Clin Endosc.  2021 May;54(3):363-370. 10.5946/ce.2020.058.

Reduced Intravenous Fluorescein Dose for Upper and Lower Gastrointestinal Tract Probe-Based Confocal Laser Endomicroscopy

Affiliations
  • 1Endoscopy Division, National Cancer Center Hospital, Tokyo, Japan
  • 2Division of Gastroenterology, Department of Medicine, Showa University School of Medicine, Tokyo, Japan
  • 3Department of Gastroenterology, Keiyu Hospital, Kanagawa, Japan
  • 4Department of Gastroenterology, Arao Municipal Hospital, Kumamoto, Japan
  • 5Division of Gastroenterology and Hepatology, Toho University Medical Center Ohashi Hospital, Tokyo, Japan
  • 6Division of Gastroenterology and Hepatology, Department of Medicine, Nihon University School of Medicine, Tokyo, Japan
  • 7Department of Gastroenterology, Chofu Touzan Hospital, Tokyo, Japan
  • 8Division of Gastroenterology, Cathay General Hospital, Taipei, Taiwan
  • 9Cancer Screening Center, National Cancer Center Hospital, Tokyo, Japan

Abstract

Background/Aims
Probe-based confocal laser endomicroscopy (pCLE) requires the administration of intravenous (IV) fluorescein. This study aimed to determine the optimal dose of IV fluorescein for both upper and lower gastrointestinal (GI) tract pCLE.
Methods
Patients 20 to 79 years old with gastric high-grade dysplasia (HGD) or colorectal neoplasms (CRNs) were enrolled in the study. The dose de-escalation method was employed with five levels. The primary endpoint of the study was the determination of the optimal dose of IV fluorescein for pCLE of the GI tract. The reduced dose was determined based on off-line reviews by three endoscopists. An insufficient dose of fluorescein was defined as the dose of fluorescein with which the pCLE images were not deemed to be visible. If all three endoscopists determined that the tissue structure was visible, the doses were de-escalated.
Results
A total of 12 patients with gastric HGD and 12 patients with CRNs were enrolled in the study. Doses were de-escalated to 0.5 mg/kg of fluorescein for both non-neoplastic duodenal and colorectal mucosa. All gastric HGD or CRNs were visible with pCLE with IV fluorescein at 0.5 mg/kg.
Conclusions
In the present study, pCLE with IV fluorescein 0.5 mg/kg was adequate to visualize the magnified structure of both the upper and lower GI tract.

Keyword

Duodenum; Endoscopy; Fluorescein; Lower gastrointestinal tract; Stomach

Figure

  • Fig. 1. The flow of the study for gastric high-grade dysplasia (HGD) and colorectal neoplasms (CRNs). The planned dose of fluorescein was administered after white light imaging, chromoendoscopy, and magnifying narrow band imaging (M-NBI) for (A) gastric HGD and (B) CRNs. Non-neoplastic duodenal mucosa or colorectal mucosa were observed at 30 seconds, 5 minutes, and 10 minutes with probe-based confocal laser endomicroscopy (pCLE). During the period between the times set for pCLE examination of non-neoplastic mucosa, HGDs and CRNs were observed with pCLE. IV, intravenous; WLE, white light endoscopy.

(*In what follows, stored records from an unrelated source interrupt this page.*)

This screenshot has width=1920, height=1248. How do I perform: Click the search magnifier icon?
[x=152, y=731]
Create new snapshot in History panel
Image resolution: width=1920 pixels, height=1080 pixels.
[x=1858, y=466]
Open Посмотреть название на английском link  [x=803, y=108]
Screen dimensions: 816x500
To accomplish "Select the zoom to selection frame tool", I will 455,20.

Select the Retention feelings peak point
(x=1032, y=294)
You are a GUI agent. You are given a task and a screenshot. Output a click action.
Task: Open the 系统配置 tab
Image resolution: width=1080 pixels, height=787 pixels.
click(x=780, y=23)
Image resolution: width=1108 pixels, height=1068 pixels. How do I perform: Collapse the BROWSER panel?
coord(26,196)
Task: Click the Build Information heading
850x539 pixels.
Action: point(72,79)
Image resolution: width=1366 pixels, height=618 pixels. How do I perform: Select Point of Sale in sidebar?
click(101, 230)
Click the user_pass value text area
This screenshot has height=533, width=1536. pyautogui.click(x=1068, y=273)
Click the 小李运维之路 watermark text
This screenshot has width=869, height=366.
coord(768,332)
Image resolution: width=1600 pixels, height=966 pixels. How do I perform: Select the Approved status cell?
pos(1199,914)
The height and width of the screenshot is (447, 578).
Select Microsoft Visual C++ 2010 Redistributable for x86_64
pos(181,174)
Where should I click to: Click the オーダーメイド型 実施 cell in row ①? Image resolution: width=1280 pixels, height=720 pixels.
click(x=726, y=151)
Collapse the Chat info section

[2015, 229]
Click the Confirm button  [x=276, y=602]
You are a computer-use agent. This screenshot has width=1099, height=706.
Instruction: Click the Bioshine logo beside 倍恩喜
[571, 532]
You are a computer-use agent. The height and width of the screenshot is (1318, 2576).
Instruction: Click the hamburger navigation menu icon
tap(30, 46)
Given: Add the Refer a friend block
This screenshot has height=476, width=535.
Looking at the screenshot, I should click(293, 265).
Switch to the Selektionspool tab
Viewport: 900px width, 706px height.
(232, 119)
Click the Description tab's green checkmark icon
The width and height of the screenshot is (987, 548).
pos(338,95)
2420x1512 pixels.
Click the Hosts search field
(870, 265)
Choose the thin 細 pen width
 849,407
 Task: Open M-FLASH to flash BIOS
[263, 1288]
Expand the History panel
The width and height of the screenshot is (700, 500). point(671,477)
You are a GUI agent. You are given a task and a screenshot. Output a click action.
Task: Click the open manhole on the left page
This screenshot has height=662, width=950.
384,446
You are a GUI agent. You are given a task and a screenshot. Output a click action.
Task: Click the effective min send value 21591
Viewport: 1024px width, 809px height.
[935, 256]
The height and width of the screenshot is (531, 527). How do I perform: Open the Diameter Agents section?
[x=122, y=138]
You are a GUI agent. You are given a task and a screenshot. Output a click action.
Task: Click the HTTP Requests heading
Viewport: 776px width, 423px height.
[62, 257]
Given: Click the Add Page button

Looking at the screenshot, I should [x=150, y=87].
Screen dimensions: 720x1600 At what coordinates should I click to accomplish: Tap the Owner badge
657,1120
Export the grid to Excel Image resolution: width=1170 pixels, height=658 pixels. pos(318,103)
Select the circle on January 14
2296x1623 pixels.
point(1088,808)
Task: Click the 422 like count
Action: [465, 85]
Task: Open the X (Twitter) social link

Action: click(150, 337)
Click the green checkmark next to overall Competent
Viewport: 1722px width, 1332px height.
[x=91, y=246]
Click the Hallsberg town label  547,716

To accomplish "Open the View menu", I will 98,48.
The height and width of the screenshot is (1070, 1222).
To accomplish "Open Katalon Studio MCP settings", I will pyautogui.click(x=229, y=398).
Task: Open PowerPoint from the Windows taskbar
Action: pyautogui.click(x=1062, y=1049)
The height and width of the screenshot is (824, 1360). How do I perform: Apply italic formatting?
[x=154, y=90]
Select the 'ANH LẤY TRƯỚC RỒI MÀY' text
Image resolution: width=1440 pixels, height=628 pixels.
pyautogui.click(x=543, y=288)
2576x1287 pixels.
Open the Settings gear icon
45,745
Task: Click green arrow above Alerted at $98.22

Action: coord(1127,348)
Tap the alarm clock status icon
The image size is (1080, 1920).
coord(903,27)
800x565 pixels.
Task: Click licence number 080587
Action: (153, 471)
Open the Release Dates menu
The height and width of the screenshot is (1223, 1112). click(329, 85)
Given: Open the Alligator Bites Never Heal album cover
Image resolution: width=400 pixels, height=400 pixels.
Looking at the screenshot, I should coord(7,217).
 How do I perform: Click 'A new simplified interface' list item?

  • Fig. 2. A representative case of duodenal mucosa and gastric high-grade dysplasia (HGD) observed with probe-based confocal laser endomicroscopy (pCLE) with 0.5 mg/kg of fluorescein. (A) Duodenal mucosa observed with pCLE, villiform architecture is seen (arrow), (B) gastric HGD located at the posterior wall of the antrum with white light imaging, (C) HGD observed with pCLE, dark irregular epithelium is seen (arrow), and (D) hematoxylin and eosin stain of HGD.

  • Fig. 3. A representative case of non-neoplastic colon mucosa and the colonic neoplasm observed with probe-based confocal laser endomicroscopy (pCLE) administrating 0.5 mg/kg of fluorescein. (A) Non-neoplastic colon mucosa observed with pCLE, dark goblet cells are seen (arrows), (B) sessile serrated lesion (SSL) located at the ascending colon with white light imaging, (C) SSL observed with pCLE, dilated crypts are seen (arrow), and (D) hematoxylin and eosin stain of the SSL.